Back at camp later that day, her advisor, Andrew Whitworth, listened to the recording and confirmed Serrano Rojas’ suspicions: She had likely come across a new species.
Further trips to the same stream finally netted the mysterious singer: a black poison frog with two orange stripes down its body. Further years of study—including genetic and evolutionary analysis—confirmed that Ameerega shihuemoy was indeed new to science.
The description of the frog was published on January 16 in the journal Zootaxa.
Poison frogs, also known as poison dart frogs, belong to a diverse group that is commonly associated with curare and other toxins, with which indigenous people have historically laced their hunting spears. But herpetologists are interested in studying the frogs for reasons beyond their toxicity, says evolutionary biologist Kyle Summers of East Carolina University.

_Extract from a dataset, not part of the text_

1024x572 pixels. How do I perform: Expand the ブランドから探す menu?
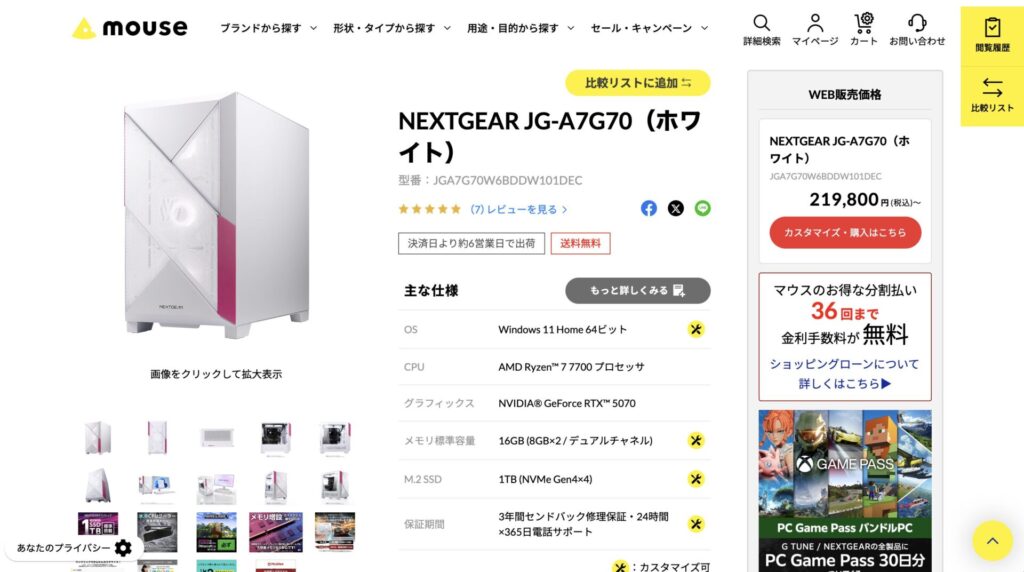pyautogui.click(x=268, y=28)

For example, poison frogs rear their young in a remarkable way. Unlike most male frogs, which move on after the female has laid her eggs, male poison frogs will stay and care for the eggs, making sure they remain hydrated and covered with water. The male will then move the tadpoles to small pools of water, while the mother lays more eggs—to serve as food—for her growing brood.
The frogs' brightly colored bodies are also a curiosity. “The striking coloring probably serves as a warning to predators that these frogs aren’t good to eat,” Summers says.
Race Against Time
It’s no secret that chunks of the Amazonian rain forest are lost every year to human activities, which means that scientists like Serrano Rojas are racing against time to log new species before they’re destroyed. The Manú Biosphere Reserve is part of the Peruvian government’s efforts to try to protect some of the country’s biodiversity.
The reserve includes a national park—which is protected from commercial activities and road building—and some bordering areas that have less protection and serve as a buffer zone to the park. (Read more about Manú here.)
Serrano Rojas was working in the buffer zone when she first heard the call of Ameerega shihuemoy. “It was an exciting discovery, but the species is threatened with extinction,” she says. “It could get worse if we don’t make conservation plans.”
Summers agrees. The Manú Biosphere Reserve is a hot spot for frogs and other species, he says, and this discovery underscores just how little we know about the region. He believes many poison frog species remain to be discovered.
The problem, he says, is that “they’re disappearing before we can study them.”